Foote, C. — This case has been here before (63 Cal. 405). It is an action to establish a trust by one claiming to be co-tenant, with others, of a tract of land in San Mateo County, and for other relief in connection therewith.
The question determined on the former appeal seems to have been that the findings of fact, to the effect that the defendants held an adverse possession of the lands in dispute for a time sufficient to bar the plaintiff’s right of action was not sustained by the evidence. That finding was, in substance, that the plaintiff’s cause of action accrued more than four years before the commencement of the action, and that there had been a continuous adverse possession by the defendants for more than five years prior thereto.
It was then said that the only evidence to sustain the finding was that of one witness (Mr. Teague). Upon the trial of the case now on appeal, which seems to have been tried with a view to obviate the objection sustained on the former appeal, there was other evidence, which tended at least to show that all of the contesting defendants held adverse possession for more than five years after plaintiff’s right of action accrued before suit brought.
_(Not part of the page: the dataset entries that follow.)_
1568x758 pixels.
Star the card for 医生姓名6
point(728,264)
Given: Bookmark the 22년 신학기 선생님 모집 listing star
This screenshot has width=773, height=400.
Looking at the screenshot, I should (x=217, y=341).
First, there was a deposition of Mr. Teague read, taken since the former trial. He testified: “ That the defendants answering in the suit were all in the occupancy, cultivation, inclosure, and pasturage of the entire four leagues; some claiming to own one thousand acres, and others a less quantity, and claiming to own separately. They claimed all the legal title to the land in [586]their possession, dating hack as far as 1858, through themselves and their grantors.’ The claimed the whole legal title.”
As to the equitable title, he says that he knew of their having notice of the equitable title (bought by the plaintiff on the twentieth day of April, 1866) as early as 1867, and previous, running back to 1864; conversed with them individually and separately about this equitable title, purporting to arise under the will of one Buelna; they all refused to recognize it, except Mr. Bell, who is not a party to this action, he having bought the plaintiff’s title to his, Bell’s, tract of land.
He also said that in 1867 or 1866 Trenouth requested him to speak to these defendants in possession, and propose to them a compromise. He did so, and reported progress, but the defendants all repudiated Trenouth's claim. He states that he is confident that it was in 1866 that he first told Trenouth that the chances for a compromise with the defendants seemed bad; that the defendants said they had all the legal title; that they had improved the land; that they had bought up one bogus claim, purporting to have arisen under this will (that of Buelna, the Mexican grantee of the land), and did n’t propose to buy off any more.